* _EXERCISE TASKS_:
1. Rewrite the paragraph of the Twitter network analysis write-up that begins "Graph theory provides a set of abstract concepts" in a shorter form, keeping its main facts.
2. Write the next part of the Twitter network analysis write-up, beginning after its last sentence.

* _DOCUMENT PASSAGE_:
● ● ● ●

For this project, the social media site of interest will be Twitter. Also, demonstrate how to download data from twitter via the API and create a visualization using the data using specific twitter handles.
Will attempt to illustrate the vertices/nodes represent users and edges represent the relationships between the nodes. Develop a graph where different kinds of nodes and different kinds of edges. The visualization would have nodes representing tweets, with edges to the users who created them, favorited them, re-tweeted them, etc. The network of tweets will be modeled using various mining and mapping packages in R.
Twitter is a popular social media site where many popular personalities from various strata of the society post their opinions and comments in a 140 character limit post. For this project we will focus on a key topic like “climatechange” by extracting a sample set of tweets that contain this as a hashtag or text.
Social Network Analysis has its origins in both social science and in the broader fields of network analysis and graph theory
Network analysis concerns itself with the formulation and solution of problems that have a network structure; such structure is usually captured in a graph (see the circled structure to the right)
Graph theory provides a set of abstract concepts and methods for the analysis of graphs. These, in combination with other analytical tools and with methods developed specifically for the visualization and analysis of social (and other) networks, form the basis of what we call social network analysis methods.
But SNA is not just a methodology; it is a unique perspective on how society functions. Instead of focusing on individuals and their attributes, or on macroscopic social structures, it centers on relations between individuals, groups, or social institutions
Un-Directed Network
Directed Network
The OAuth keys obtained by following the above instructions are used here for direct authentication with Twitter before we start pulling the tweets.

● ● ● ●

* _SOURCE EXCERPT_:
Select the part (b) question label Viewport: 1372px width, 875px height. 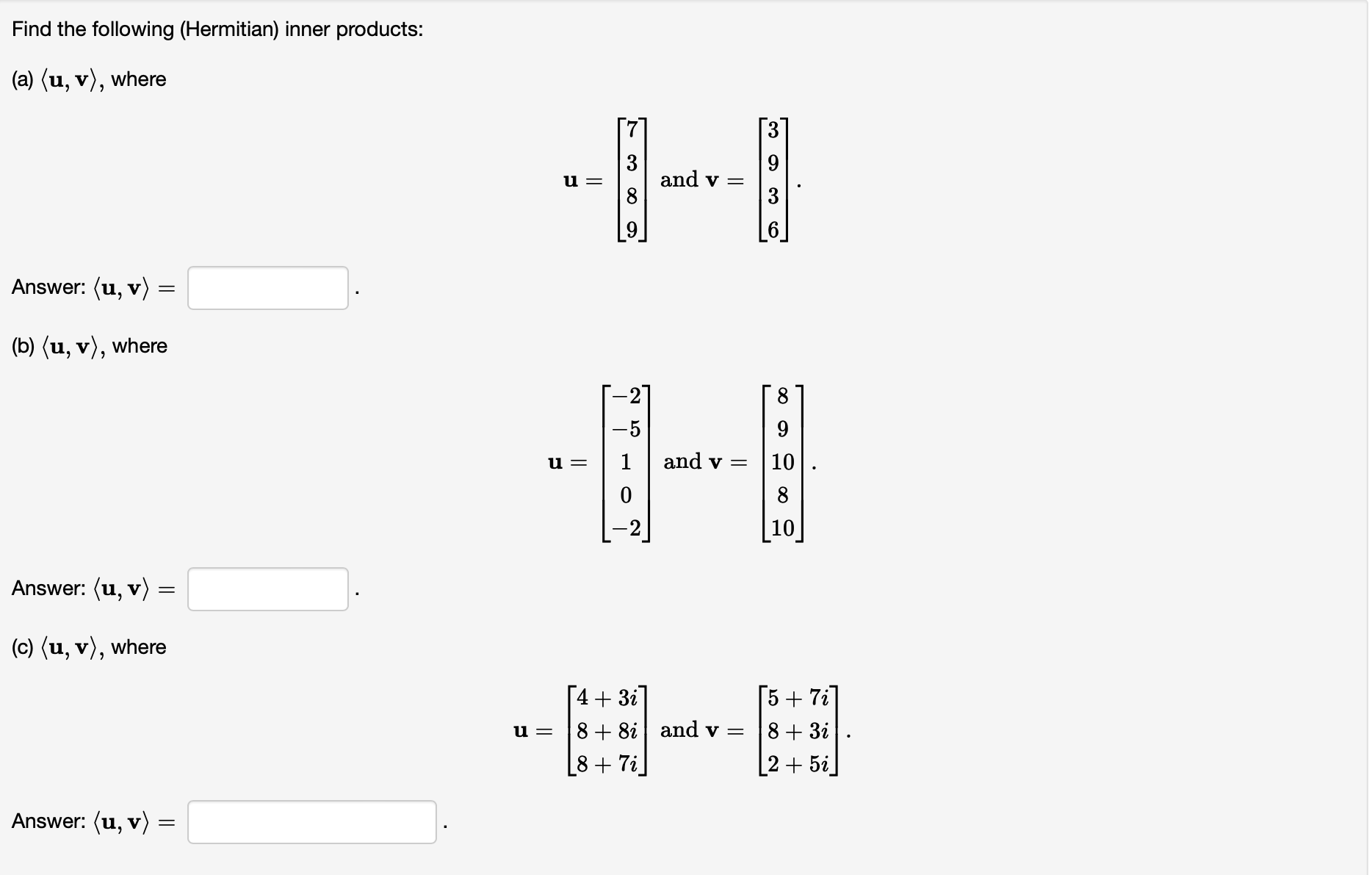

● ● ● ●

* _RESPONSES PER TASK_:
1. Graph theory offers abstract concepts and methods for analyzing graphs. Together with other analytical tools and with methods built for visualizing and analyzing social and other networks, these form the basis of social network analysis methods.

2.
consumer_key <- 'Keg36lsjuevCizGh6NSPDQBlO'
consumer_secret <- '8qD8Trt1f8vYf2pM04gKJdARXKLrToEYApKEvbl9XcNCOQpWmk'
access_token <- '332850925-EXIQbHGC58SFdpOGjZiCUxtWigXU5yB3C8TRuvJ8'
access_secret <- 'PrqhgA2AEImOwMg8W0iXTz6KIJKRCty9qB1NbZrOJcIpA'
# This function wraps the OAuth authentication handshake functions
setup_twitter_oauth(consumer_key,
consumer_secret,
access_token,
access_secret)
## [1] "Using direct authentication"
To convert data into an igraph network, we will use the graph_from_data_frame() function, which takes two data frames: d and vertices.
d describes the edges of the network. Its first two columns are the IDs of the source and the target node for each edge. The following columns are edge attributes (weight, type, label, or anything else).
vertices starts with a column of node IDs. Any following columns are interpreted as node attributes.
## IGRAPH DN-- 31 24 --
## + attr: name (v/c), favoriteCount (v/n), favoriteCount (e/n)
## + edges (vertex names):
## [1] SDGscameroon ->WinnieKamau254 SDGscameroon ->ElongWilliam
## [3] SDGscameroon ->GrantLeonagrant clsgeography ->UNDESA
## [5] Peter_Hindwood ->Blurred_Trees Peter_Hindwood ->AlexEpstein
## [7] Peter_Hindwood ->Kathleen_Wynne Peter_Hindwood ->ec_minister
## [9] Peter_Hindwood ->Glen4ONT Peter_Hindwood ->EcoSenseNow
## [11] calstark87 ->saul42 paulramsaybamff->Alex_Verbeek
## [13] ZEROCO2_ ->ZEROCO2_ kbelesova ->LancetCountdown
## [15] NRGrenaissance ->Agropark NRGrenaissance ->politicianslie
## + ... omitted several edges
The description of an igraph object starts with four letters:
D or U, for a directed or undirected graph N for a named graph (where nodes have a name attribute) W for a weighted graph (where edges have a weight attribute) B for a bipartite (two-mode) graph (where nodes have a type attribute)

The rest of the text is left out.